Mamoud "Imadinnerjacket" made a complete jackass of himself at Columbia University yesterday and will be no doubt repeat that performance at the United Nations this evening. Should Columbia have invited him? No. It's not a question of his "right to free speech" because, need I remind you, he's an Iranian, not an American. In Iran these days free speech can get you jailed, tortured and dead.
The real point is that Iran is, for all intents and purposes, at war with the United States and inviting someone leading a nation that is shipping lethal weapons into Iraq for the purpose of killing American military is a very bad idea. Nor is this about academic freedom. A speaker from the Minute Man movement to shut down the southern border against the million or so illegals who enter this country was booed off the stage at Columbia University last year.
If you know anything about the vast majority of colleges and universities, you know that political correctness, i.e., liberalism, is the order of the day on most campuses. As St. Paul said, "When I was a child, I spoke as a child. I understood as a child" and this is a pretty good description of liberalism. It is a childlike desire for "a better world" that tends to ignore the real world's nastier aspects. Conservatives want a better world, too. Sometimes the only way to get that is to seriously deter bad people from doing bad things.
Mamoud Amadinejad is a very bad person, the front man for a bunch of very bad ayatollahs running a theocracy in Iran. This is a regime that began with the hostage taking of American diplomats. The most recent hostage taking that made big news were the British seaman. An American scholar, visiting her aged mother, was jailed for several months on the trumped up charge that she was a spy until she was released. The mullahs are bad people.

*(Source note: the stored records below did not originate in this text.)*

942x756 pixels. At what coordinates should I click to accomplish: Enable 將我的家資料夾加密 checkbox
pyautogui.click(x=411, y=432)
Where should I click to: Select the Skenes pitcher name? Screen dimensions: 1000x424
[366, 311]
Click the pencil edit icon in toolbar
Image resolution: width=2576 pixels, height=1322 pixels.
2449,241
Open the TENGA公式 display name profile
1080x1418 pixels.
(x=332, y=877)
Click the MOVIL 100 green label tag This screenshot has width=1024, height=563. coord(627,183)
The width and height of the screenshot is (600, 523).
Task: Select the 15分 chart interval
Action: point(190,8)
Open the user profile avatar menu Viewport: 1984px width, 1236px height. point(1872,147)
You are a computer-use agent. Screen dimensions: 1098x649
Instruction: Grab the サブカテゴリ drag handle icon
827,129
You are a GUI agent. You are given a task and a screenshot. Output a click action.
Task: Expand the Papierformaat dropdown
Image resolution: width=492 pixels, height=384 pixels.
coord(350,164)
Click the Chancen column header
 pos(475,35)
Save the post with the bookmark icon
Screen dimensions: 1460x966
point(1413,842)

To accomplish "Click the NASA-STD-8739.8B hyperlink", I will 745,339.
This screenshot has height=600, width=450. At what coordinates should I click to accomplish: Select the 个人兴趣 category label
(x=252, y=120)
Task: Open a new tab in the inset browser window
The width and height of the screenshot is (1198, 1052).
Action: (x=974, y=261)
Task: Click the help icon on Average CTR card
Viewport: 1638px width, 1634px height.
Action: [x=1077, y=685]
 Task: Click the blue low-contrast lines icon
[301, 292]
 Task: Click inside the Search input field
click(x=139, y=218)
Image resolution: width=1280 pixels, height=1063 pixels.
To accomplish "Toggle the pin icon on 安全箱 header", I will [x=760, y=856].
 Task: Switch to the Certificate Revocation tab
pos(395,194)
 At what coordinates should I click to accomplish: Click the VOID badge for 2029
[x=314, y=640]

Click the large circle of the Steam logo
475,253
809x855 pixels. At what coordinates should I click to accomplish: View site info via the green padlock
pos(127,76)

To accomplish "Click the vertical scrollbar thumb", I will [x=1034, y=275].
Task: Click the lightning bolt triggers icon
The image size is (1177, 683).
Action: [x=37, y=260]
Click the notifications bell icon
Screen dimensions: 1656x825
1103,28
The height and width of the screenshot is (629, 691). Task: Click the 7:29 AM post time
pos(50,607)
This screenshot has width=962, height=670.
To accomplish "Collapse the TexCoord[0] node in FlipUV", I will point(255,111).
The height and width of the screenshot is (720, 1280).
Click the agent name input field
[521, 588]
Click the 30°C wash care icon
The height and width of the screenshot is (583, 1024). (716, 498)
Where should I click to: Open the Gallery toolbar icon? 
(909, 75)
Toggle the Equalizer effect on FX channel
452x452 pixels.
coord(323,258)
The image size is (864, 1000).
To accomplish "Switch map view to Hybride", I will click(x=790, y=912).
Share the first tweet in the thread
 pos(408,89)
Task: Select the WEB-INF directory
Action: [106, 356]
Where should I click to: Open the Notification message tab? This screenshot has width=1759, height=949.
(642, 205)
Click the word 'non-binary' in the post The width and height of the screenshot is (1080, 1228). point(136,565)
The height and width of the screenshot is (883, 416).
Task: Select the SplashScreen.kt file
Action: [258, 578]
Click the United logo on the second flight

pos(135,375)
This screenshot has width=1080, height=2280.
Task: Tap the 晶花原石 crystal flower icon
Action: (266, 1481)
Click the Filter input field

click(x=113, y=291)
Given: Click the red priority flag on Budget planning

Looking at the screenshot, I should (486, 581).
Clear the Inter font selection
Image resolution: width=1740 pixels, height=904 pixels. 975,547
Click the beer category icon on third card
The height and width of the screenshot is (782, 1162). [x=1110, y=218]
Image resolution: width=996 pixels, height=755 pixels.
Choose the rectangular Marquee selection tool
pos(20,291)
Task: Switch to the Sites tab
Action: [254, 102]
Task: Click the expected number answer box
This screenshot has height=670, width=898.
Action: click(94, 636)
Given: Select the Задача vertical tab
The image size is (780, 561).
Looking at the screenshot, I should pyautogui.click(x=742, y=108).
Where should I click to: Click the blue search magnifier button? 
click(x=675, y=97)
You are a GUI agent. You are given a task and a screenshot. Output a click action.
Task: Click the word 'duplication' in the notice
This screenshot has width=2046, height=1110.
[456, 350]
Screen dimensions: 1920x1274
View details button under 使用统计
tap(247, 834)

Just because they hold elections in Iran, do not be fooled. No one gets to run for office without the ruling ayatollah's permission. Just because it looks like democracy, that doesn't make it so. Ask the Palestinians whose recent election ended with Hamas driving out its opposition, Fatah, at gunpoint.
It's anyone's guess when anything resembling real democracy shows up in Iraq. Until then, it's likely to remain a bloody place where guns decide issues, not votes. Why the Bush administration even thought they could conjure up a constitution in a few weeks, an election in another few weeks, and call it democracy defies a rational answer.
Finally, the other reason why Amadinejad should not have been invited was for the propaganda value it had back home in Iran and throughout the Middle East. Just because the president of the university called him a petty, cruel dictator does not change anything so far as the message his appearance sent to those who do not like us, nor was that likely to have been reported anywhere but in the press of free nations or that of Gulf states that have no love for Iran.